══ PASSAGE TO READ

Sunday, July 27, 2008

Fiesta parade is history in the making

BY COLBY FRAZIER
DAILY SOUND STAFF WRITER

On April 25, 1908, the U.S. Navy’s Great White Fleet — a floating mob of 16 battleships — simultaneously dropped anchor off the coast of Santa Barbara, sending a menacing rumble through the ground.

For the next five days the fleet, assembled by President Theodore Roosevelt to circumvent the earth as a show of U.S. Naval power, sat patient on the horizon, waiting as roughly 1,600 sailors experienced Santa Barbara.
The day before the fleet pulled away, diesel engines belching black smoke, Santa Barbara threw The Fleet Flower Festival, an ornate day-long event that included a parade, which snaked west on Cabrillo Boulevard (then called Ocean Boulevard), and turned around and retreated east after circling a fountain that once stood at Castillo Street.
It was a lavish celebration and would be Santa Barbara’s last Flower Festival, which according to Marc Martinez, float chairman for the Old Spanish Days El Desfile Historico, or parade, occurred regularly in Santa Barbara whenever something important needed to be commemorated.
Now Santa Barbara has Fiesta, which will notch its 84th year when the five-day celebration kicks-off this Wednesday. For Martinez, who has dedicated countless hours of time to the parade since 1988, and succeeded his father as float chairman, 2008 — the centennial anniversary of the Great White Fleet — is the perfect time to use the Fiesta parade as a throwback to that last Flower Festival.
And if this year’s parade, dubbed by Martinez The Dance of the Flowers, is even half of what he hopes, it will transcend mere parade status, and become a historical reenactment of The Fleet Flower Festival, sailors and all.
“So many people say if you’ve seen one parade you’ve seen them all,” he said. “But They’re not going to be able to say that this year because we’re going to have the best parade that any of us have seen in our lifetimes.”

════

## USING THE INFORMATION
#1 According to the Fiesta parade article, what name has Martinez given this year's parade?
#2 From the Fiesta parade article, retype the part that opens with the words containing "For the next" and closes with "experienced Santa Barbara.".

══ DATA EXTRACT

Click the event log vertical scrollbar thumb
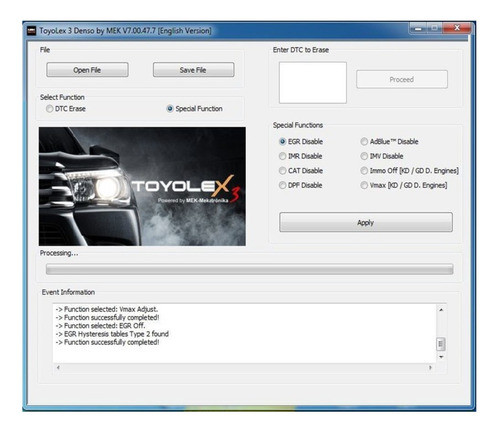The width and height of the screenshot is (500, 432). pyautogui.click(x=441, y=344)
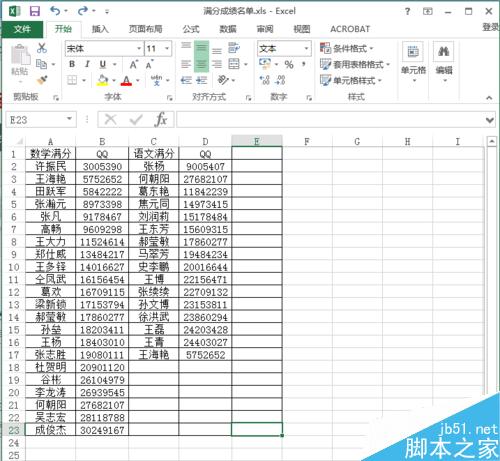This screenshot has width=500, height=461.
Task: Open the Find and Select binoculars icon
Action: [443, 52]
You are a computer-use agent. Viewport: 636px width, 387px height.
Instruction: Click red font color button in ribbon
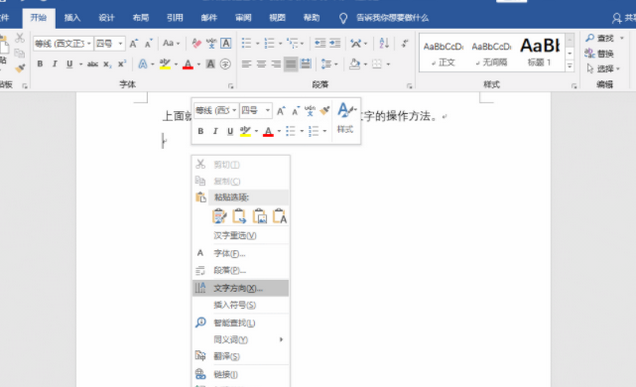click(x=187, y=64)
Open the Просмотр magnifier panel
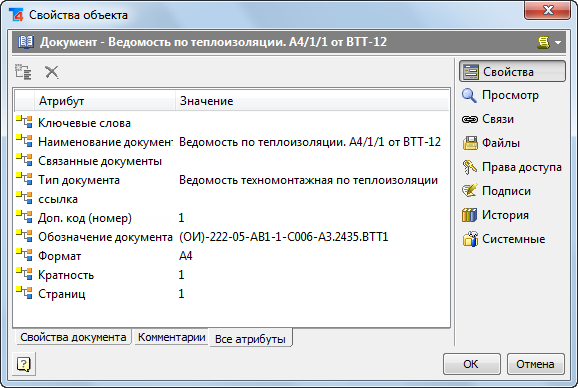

════

## OUTPUTS BY TASK
#1 The Dance of the Flowers

#2
For the next five days the fleet, assembled by President Theodore Roosevelt to circumvent the earth as a show of U.S. Naval power, sat patient on the horizon, waiting as roughly 1,600 sailors experienced Santa Barbara.